Input for this task |
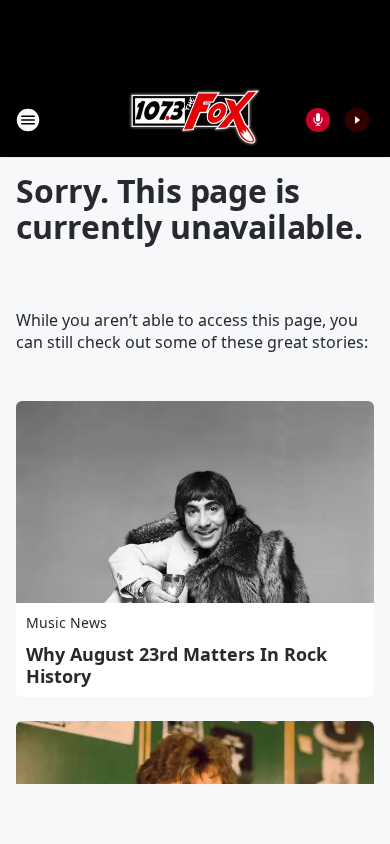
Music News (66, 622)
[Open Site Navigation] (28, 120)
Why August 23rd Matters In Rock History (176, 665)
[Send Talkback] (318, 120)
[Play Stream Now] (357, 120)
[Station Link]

--

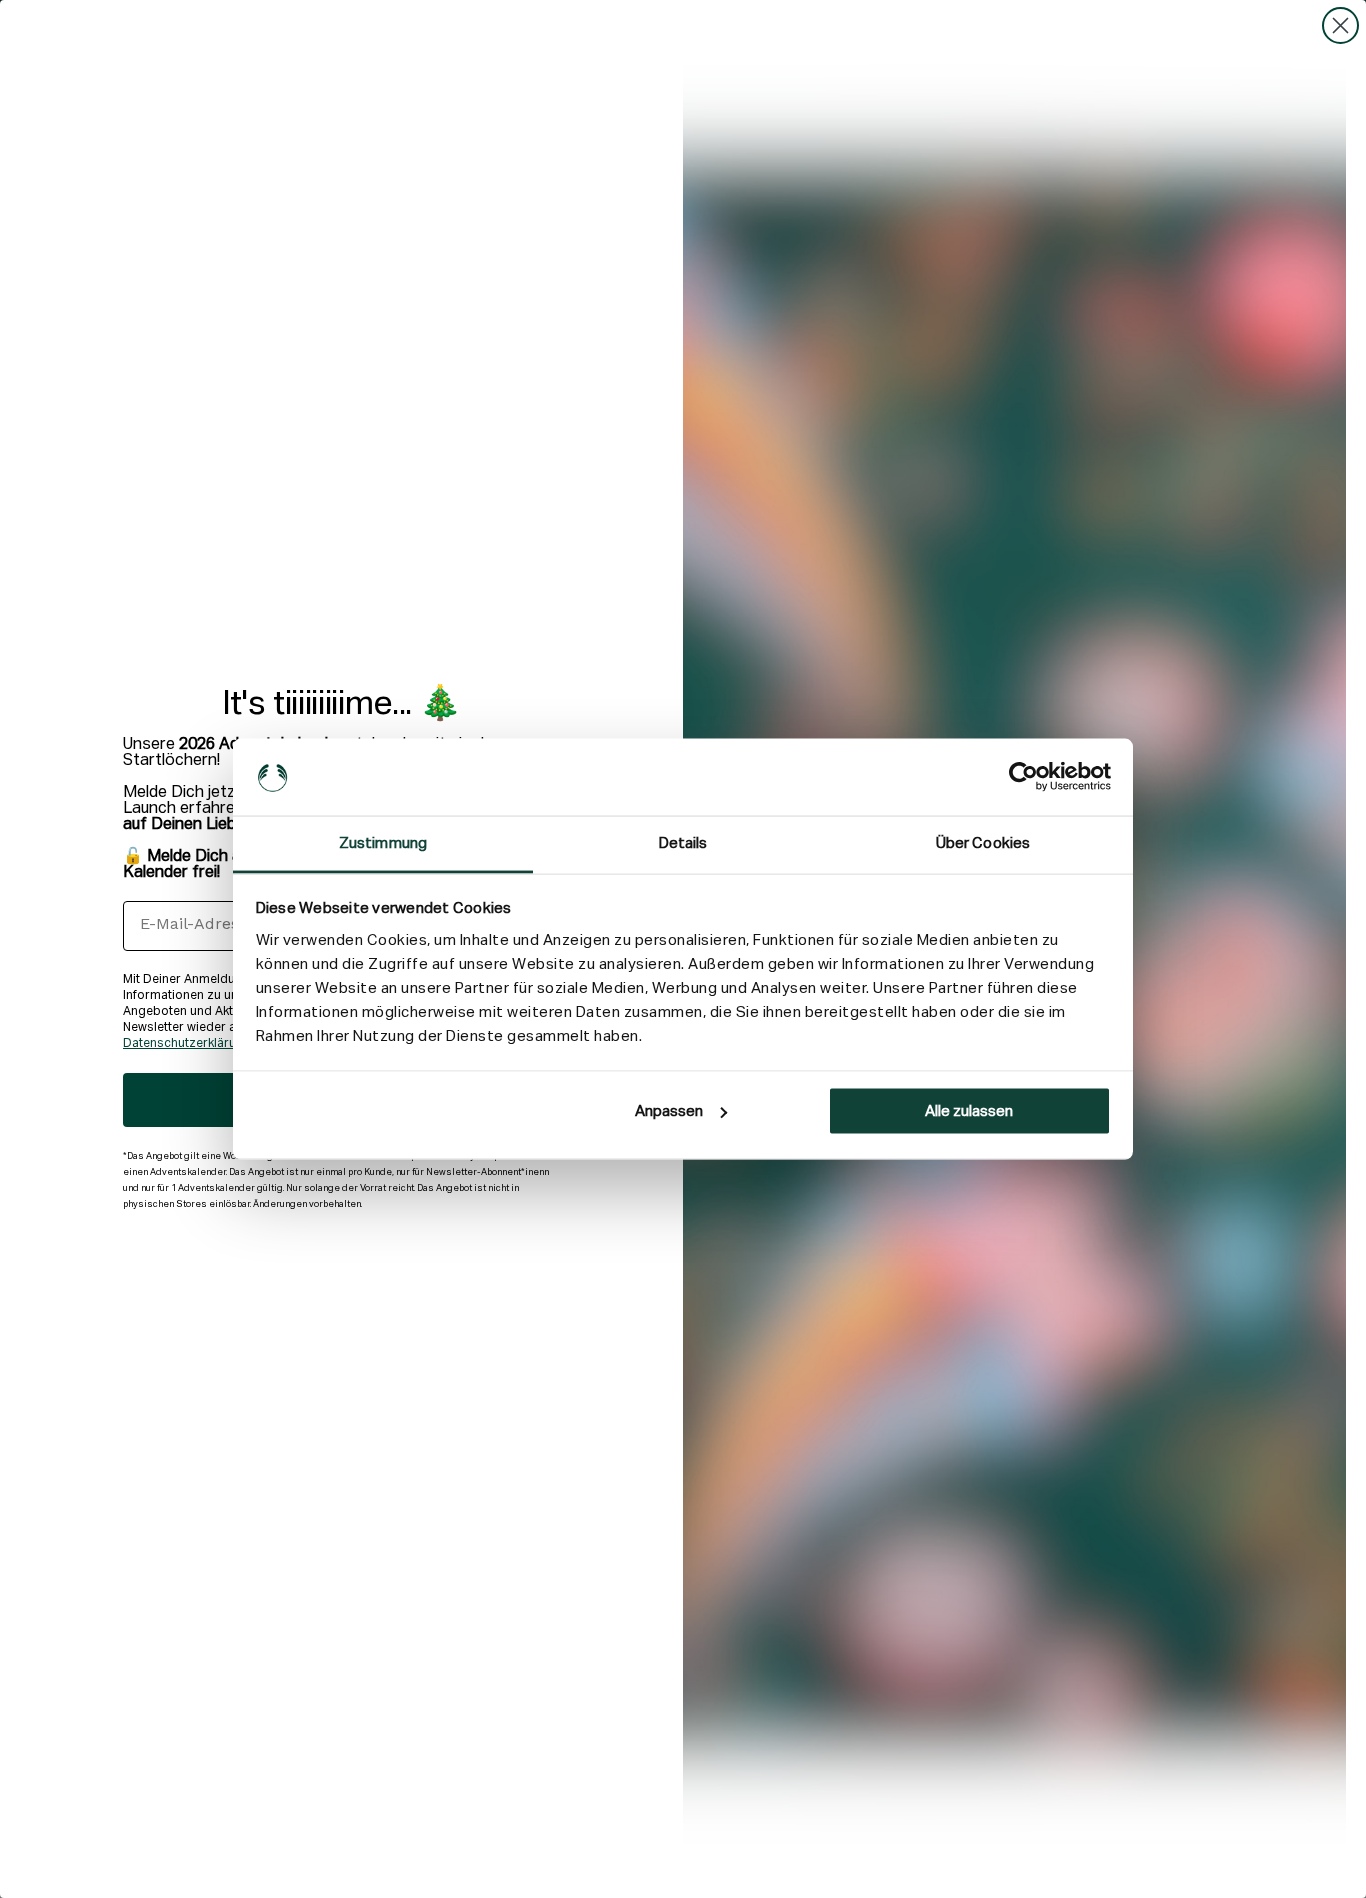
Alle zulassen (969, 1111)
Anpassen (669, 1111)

What this task involves | The reply should consist solely of the lines above from the one that has "Music News (66, 622)" through the one that has "[Station Link]", reproduced exactly.

Written reply |
Music News (66, 622)
[Open Site Navigation] (28, 120)
Why August 23rd Matters In Rock History (176, 665)
[Send Talkback] (318, 120)
[Play Stream Now] (357, 120)
[Station Link]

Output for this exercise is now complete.